WORK INSTRUCTIONS >> Your answer should consist of all lines in the listing that hold the word "computer".

+++ SOURCE MATERIAL

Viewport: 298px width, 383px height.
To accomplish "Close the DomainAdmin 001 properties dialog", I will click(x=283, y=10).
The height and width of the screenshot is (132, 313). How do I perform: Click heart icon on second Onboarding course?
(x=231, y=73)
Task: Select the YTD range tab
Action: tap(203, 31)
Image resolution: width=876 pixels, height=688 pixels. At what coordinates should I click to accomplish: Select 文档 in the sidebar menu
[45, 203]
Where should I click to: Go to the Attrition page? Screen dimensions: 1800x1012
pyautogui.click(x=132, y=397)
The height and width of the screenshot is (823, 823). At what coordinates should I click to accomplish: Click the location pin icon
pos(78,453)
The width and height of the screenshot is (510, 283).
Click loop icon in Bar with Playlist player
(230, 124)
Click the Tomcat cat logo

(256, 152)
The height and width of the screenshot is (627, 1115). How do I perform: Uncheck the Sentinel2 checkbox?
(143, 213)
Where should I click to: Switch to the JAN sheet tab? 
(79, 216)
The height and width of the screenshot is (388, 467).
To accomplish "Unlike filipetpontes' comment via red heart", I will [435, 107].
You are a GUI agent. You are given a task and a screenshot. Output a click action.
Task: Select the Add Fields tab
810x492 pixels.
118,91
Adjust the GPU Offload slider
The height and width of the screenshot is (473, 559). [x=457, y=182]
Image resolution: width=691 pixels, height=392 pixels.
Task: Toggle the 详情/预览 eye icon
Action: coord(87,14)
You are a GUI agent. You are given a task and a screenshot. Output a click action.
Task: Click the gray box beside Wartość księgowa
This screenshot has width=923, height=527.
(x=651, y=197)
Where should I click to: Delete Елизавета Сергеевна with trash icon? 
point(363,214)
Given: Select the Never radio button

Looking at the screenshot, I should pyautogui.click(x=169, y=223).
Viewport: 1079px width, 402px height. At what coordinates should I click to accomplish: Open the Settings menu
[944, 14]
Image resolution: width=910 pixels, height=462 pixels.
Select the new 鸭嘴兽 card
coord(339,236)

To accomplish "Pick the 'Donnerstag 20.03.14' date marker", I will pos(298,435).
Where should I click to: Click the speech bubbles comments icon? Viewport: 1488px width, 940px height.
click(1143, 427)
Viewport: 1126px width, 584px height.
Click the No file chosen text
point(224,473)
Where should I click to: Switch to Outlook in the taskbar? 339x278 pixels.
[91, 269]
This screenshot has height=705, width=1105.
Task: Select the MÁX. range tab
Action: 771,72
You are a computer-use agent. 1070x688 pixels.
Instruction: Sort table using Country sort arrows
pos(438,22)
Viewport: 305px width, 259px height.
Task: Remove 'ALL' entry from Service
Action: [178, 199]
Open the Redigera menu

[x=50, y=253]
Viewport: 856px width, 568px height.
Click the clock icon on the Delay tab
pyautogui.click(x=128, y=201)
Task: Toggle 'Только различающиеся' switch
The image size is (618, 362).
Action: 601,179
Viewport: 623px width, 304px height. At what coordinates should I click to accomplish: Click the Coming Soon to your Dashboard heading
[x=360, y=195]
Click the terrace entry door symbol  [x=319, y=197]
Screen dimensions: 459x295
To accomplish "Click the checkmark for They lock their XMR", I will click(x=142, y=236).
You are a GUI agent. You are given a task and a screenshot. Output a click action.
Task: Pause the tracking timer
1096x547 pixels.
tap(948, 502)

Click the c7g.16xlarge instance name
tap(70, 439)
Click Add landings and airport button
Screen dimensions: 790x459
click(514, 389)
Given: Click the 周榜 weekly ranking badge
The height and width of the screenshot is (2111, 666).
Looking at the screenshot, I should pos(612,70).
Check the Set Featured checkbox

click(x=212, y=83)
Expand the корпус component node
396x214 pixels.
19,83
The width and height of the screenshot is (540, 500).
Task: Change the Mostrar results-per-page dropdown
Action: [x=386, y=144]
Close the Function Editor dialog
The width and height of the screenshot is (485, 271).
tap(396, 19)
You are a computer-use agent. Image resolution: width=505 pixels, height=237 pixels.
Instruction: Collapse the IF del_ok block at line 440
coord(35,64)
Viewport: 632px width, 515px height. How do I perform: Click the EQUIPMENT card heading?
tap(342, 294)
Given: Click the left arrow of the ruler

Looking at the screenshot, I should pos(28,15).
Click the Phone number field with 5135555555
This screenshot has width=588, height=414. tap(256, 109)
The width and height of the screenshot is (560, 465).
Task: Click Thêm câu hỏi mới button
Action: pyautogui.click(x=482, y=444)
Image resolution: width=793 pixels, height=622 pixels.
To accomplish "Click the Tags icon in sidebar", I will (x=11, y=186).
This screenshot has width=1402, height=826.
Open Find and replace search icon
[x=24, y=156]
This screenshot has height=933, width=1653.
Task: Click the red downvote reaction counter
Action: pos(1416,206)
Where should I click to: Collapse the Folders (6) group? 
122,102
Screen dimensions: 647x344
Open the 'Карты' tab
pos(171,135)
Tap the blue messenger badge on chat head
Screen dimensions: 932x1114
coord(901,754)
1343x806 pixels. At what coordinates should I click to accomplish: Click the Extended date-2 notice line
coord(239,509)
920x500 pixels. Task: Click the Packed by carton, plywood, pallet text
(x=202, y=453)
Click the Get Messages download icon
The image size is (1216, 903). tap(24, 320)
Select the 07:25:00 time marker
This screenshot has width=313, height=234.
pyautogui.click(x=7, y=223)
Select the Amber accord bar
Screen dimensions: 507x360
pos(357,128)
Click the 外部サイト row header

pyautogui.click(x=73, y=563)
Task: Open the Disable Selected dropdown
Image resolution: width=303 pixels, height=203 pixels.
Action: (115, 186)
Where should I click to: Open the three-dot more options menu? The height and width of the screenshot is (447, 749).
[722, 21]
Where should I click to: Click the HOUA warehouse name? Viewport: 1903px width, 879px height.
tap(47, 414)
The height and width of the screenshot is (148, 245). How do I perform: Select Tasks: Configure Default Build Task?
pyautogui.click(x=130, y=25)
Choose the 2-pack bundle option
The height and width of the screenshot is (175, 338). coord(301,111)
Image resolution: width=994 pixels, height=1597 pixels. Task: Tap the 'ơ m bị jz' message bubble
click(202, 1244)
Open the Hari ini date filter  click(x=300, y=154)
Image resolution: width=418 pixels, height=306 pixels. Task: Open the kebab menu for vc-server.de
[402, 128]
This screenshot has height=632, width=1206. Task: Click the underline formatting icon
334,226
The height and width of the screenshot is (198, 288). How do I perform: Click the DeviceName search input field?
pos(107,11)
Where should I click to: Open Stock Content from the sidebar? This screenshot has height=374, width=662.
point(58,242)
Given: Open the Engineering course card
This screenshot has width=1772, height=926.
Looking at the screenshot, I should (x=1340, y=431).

++++++

EXPECTED OUTPUT >>
You are a computer-use agent. 1070x688 pixels.
You are a computer-use agent. Image resolution: width=505 pixels, height=237 pixels.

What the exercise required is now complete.